Essay,  Faith

Grinching triumph

Joan_fields“I know why the Grinch doesn’t like Christmas. Because his Sister Grinch died. And SHE was the one who wrapped all the presents and bought the pumpkins. She was the one who put up the lights. He can’t do it because he’s at work all day and he’s TIRED. That’s why he doesn’t like Christmas.”

-Joan, zeroing in on the near-Grinch lurking in all of us.

Things have felt mystifyingly terrible since that foolish and violent man was elected. It even feels hard to pray for, or hard to know where to begin with my prayers. The young soldiers who will soon be sent to more wars? The terminally sick who so-briefly had insurance that will be shoved off again? The companies that will move to other countries where skilled workers are accepted, regardless of their nationality? The police brutality that will unfold? Funny how things that feel very close and fragile can feel the hardest to pray for. Like it’s too risky for me to acknowledge how worried I am.

My friend suggested we start reading up on the resistance movement in world war II. (Here I always think of a favorite story of Norwegian citizens hopping on skiis and cleverly skiing in to disable a hydroelectric plant.) Joe’s family is Mennonite, a religious group that’s been quietly disagreeing with the government for years–deeply pacifist; attempting to redirect their taxes away from the military defense, devoted to issues of social justice and the marginalized. The idea of actively and consistently fighting with your government is not a new one. But it sounds mighty tiring. Though, I sort of fell in love with the idea of political PARTIES mentioned here.

Still, the hearth keepers must carry on, kneading the bread and chopping the kale, even as their ear tips towards the Diane Rehm Show playing in the background. Ruminate over ice skating lesson fees. Request a list of favorite Christmas books from the library. Remark upon the desperate need for plain candles in the house. Pull out coats and boots for the coat drives at church.

We didn’t guide the girls into beliefs of Santa as a gift-giver, but Joan is a big fan of his nonetheless, in the general good-citizen category. So I’ll map out a few places to take her to see him. (What if you could visit a favorite dignitary, and talk with them on a nice armchair for awhile?)



  • Lindsay Henry

    Thank you for sharing this! I needed to hear that I wasn’t alone in not even knowing where to start with my prayers after this week.

  • Sarah Thomas

    Now Diane Rehm is retiring, just when we need her the most!! Feels like another blow after this past week. Any other kick ass women journalist podcasts recommendations in her absence??

  • Sarah

    I love this verse. Proverbs 21:1 “The king’s heart is a stream of water in the hand of the LORD; he turns it wherever he will.” We must pray, but also trust that the Lord is sovereign and will turn the water of his heart wherever he pleases.
    Additionally, here is a short excerpt from Screwtape Letters by C.S. Lewis that I love: (A senior demon, Screwtape, is writing to a junior demon, Wormwood, and the patient is the human on earth)
    “My dear Wormwood, be sure that the patient remains completely fixated on politics. Arguments, political gossip, and obsessing on the faults of people they have never met serves as an excellent distraction from advancing in personal virtue, character, and the things the patient can control. Make sure to keep the patient in a constant state of angst, frustration, and general disdain towards the rest of the human race in order to avoid any kind of charity or inner peace from further developing. Ensure the patient continues to believe the the problem is “out there” in the “broken system” rather than recognizing there is a problem with himself. Keep up the good work, Uncle Screwtape”

    • Rachael

      Ah, I love picturing C.S. chuckling over this passage as he wrote. I am really fighting the anxiety and worry, I agree, we’re not called to it, and it wastes our brain power. THAT SAID, as my gaze roves over history–not just history, current day!–I find plenty of countries confused how they got the Worst Leader Ever. As I look back at myself in the election, I see myself being weirdly optimistic and blind, never really taking the moment to say what I thought, backing down from Facebook discussions, smirking at the idea we’d ever be here.

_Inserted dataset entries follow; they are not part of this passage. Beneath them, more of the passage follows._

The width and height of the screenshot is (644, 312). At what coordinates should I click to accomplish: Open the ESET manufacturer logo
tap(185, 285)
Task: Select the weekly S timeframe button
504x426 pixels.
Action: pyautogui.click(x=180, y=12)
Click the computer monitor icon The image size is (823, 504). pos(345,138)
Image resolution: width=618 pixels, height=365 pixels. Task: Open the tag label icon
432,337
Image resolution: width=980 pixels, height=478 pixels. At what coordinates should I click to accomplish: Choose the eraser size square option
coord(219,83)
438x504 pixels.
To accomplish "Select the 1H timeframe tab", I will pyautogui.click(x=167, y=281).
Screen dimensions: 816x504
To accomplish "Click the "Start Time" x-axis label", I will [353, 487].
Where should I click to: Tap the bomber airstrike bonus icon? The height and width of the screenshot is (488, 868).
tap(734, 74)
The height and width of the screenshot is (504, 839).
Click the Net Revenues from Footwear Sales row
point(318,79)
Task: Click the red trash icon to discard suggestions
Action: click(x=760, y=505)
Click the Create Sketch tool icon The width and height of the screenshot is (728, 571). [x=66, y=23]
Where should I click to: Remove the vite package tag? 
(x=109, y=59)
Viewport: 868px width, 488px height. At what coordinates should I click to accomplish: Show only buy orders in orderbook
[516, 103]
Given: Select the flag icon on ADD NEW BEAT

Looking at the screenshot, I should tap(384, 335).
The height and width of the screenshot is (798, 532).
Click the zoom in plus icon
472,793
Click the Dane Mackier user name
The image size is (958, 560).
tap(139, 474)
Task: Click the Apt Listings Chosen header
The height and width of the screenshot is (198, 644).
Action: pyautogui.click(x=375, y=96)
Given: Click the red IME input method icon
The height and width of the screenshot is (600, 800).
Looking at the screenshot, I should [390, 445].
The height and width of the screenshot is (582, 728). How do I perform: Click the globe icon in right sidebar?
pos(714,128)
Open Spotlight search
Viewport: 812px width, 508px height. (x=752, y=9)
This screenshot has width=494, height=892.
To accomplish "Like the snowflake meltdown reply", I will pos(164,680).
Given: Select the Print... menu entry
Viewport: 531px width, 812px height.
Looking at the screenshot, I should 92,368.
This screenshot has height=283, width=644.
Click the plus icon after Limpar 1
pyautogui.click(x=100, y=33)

      I have a few verses that I’m taking comfort from; thank you for sharing yours! A special thing.

    • Rachael

      “But even if I think they were deeply wrong, I want to believe that they were trying to do their best.” Beautifully put, Cindy, thank you for sharing that with me. Heartbroken sums it up (though I never expected it).

  • Teresa

    Thank you for this post. You write beautifully and your ability to acknowledge the “mystifyingly terrible” on one hand while cupping the glowing — if fragile — flame of hope in the other is a gift. I guess that’s the scary and exhilarating and necessary tightrope that we all have to walk. And, your painting of Santa as a general-good-citizen/favorite dignitary made my day. Again, thanks.